22 Ocak 2013 Salı

Tarihte ve mitolojide bal


Bal hakkında söylenecek o kadar çok şey bulunuyor ama esas olan bu mucizeyi hazırlayan arılardan bahsetmek gerekiyor. Orta Asya’dan Avrupa’ya, uzak kıta sayılan Amerika’ya kadar yolculukları devam etmiş arıların.Arıların ürettiği balın geçmiş dönemdeki kısa öykülerine şöyle bir göz atalım:
Bal denilen bu muhteşem iksirli besin tarih boyunca o kadar çok itibar ve rağbet görmüş ki, bilgelikleriyle ünlü bir çok karakterin çocukluklarını bal kaşıklayarak geçirdiklerine kanaat getirilmiştir.
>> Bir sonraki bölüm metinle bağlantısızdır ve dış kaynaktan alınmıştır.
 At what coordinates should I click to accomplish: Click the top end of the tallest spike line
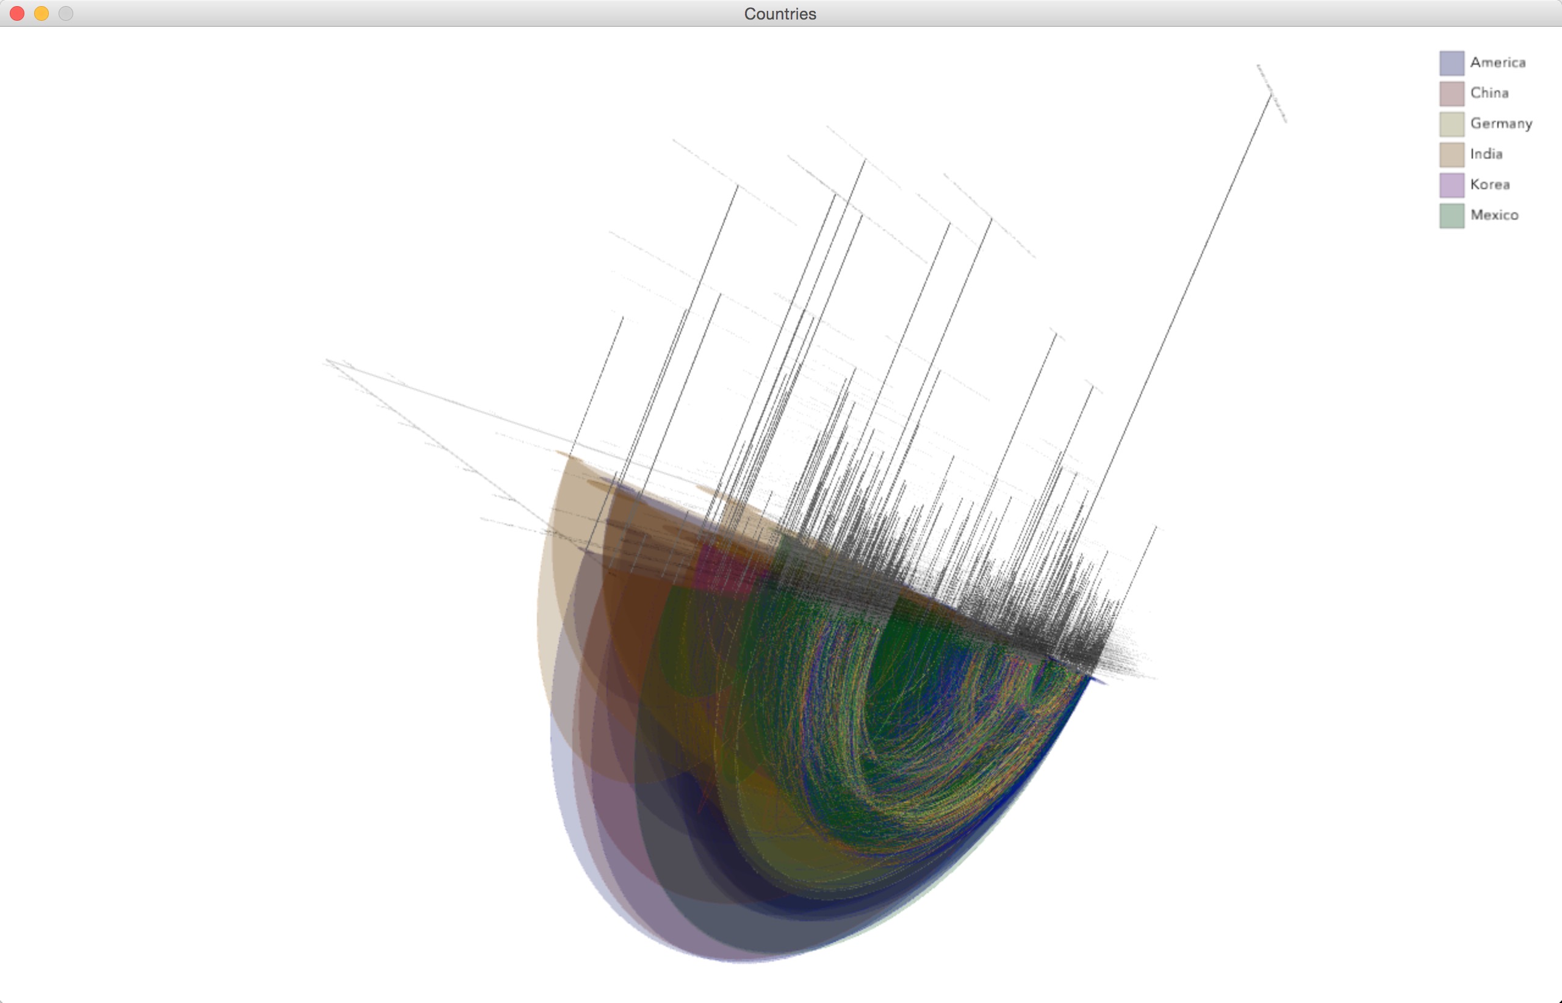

Yunanlıların yüce tanrısı Zeus'tan, matematiği ve vejetaryenliği kendi tarikatında birleştirmiş olan Pitagoras'a kadar bir çok kişinin bal yiyerek büyüdüğüne inanılmış. Bu inanç sadece balın uzun süre boyunca tek doğal tatlandırıcı olmasından kaynaklanmıyor. Bunun yanı sıra, tatlı yiyecekler tarih boyunca doğal şifa vericiler olarak algılanırmış ve her zaman imtiyazlı kişilerin sofrasında yer alırmış. Herodot'un Mısır tarihinden bize aktardığına göre, Mısırlılar tanrılarına adayacakları hayvanları un, kuru üzüm, incir ve çeşitli aromaların balla harmanlanmasından oluşan bir karışımla doldururlarmış. Bu karışımların bazıları günümüzün ağız tadına göre biraz 'garip' olarak nitelendirilse de unutmamamız gereken bir başka nokta da, eski çağlarda balın en önemli çeşni maddesi olmasıdır. Günümüzün tersine, insanlar yemeklerini sadece aşırı baharatlarla renklendirmiyorlarmış. Örneğin Epaentes'ten bize kalan bir tarifte, Yunanlıların en sevdiği 'bal dolması' peynir, et, ve soğanla yapılıyormuş. Romalı Jullius Pollux, Onamasticon adlı kitabında balda pişirilmiş incir yapraklarının tadından bahseder. Kuzey Amerika kızılderililerinden Mohavklar kamp ateşinde pişirdikleri içi bal, elma suyu ve meyve yağlarıyla doldurulmuş bal kabaklarını yerlermiş.
Geçmiş dönemlerde balın toplanma ve yenme alışkanlıkları çoğu kez dini ritüelleri çağrıştırmaktaydı. Bu kanıyı doğrularcasına Efes ve Elevsis'deki rahibeler 'arılar' diye adlandırılırmış. İbranice'de arı demek olan dbure kelimesinin kökü sözcük anlamına gelen dbr'dan gelir. Aynı lisandaki Deborah ismi de arının asli görevinin Kutsal Söz olan doğru'yu söylemek olduğuna işaret eder. Toplandıktan sonra herhangi bir işleme tabi tutulması gerekmediği için bu mucizevi iksir, Tanrı'nın arılar yoluyla bize ilettiği bir mesajdır; Tanrı'nın sözü, onun çiçeklerinden arılar vasıtasıyla bala taşınır. Kutsal sözün yolculuğu bu kadarla da kalmıyor. Anlatılanlara göre Eflatun ve Pindar gibi büyük şairlerin ağzından çıkan sözleri de arılar taşımış dillerine. Belki de doğumdan hemen sonra ağlayan bebeklerinin dillerini ballı bir bezle saran Senegal ve Ivory Adalı kadınların zihinlerinden de aynı düşünceler geçiyordun Eski bir geleneğe göre evlenen çiftlerin avuç içlerine de bal dökülürmüş. Erkek ve kadın birbirlerinin avuçlarından bal yiyerek birbirlerine kötü söz söylemeyeceklerine ve el kaldırmayacaklarına dair söz verirlermiş. Anlayacağınız eski beraberliklerde balın ehemmiyeti sadece balayı ile sınırlı kalmıyormuş.
Bunun yanı sıra yüce Kitabımız Kuran-ı Kerim’de Nahl suresinin 68 ve 69.Ayetlerinde: ‘’Rabbin bal arısına vahyetti: Dağlarda, ağaçlarda ve onların kurdukları çardaklarda kendine evler edin. Sonra meyvelerin tümünden ye, böylece Rabbinin sana kolaylaştırdığı yollarda yürü-uçuver. Onların karınlarından türlü renklerde şerbetler çıkar, onda insanlar için bir şifa vardır. Şüphesiz düşünen bir topluluk için gerçekten bunda bir ayet vardır.’’ Bal ile ilgili açıklamalar yapılmıştır.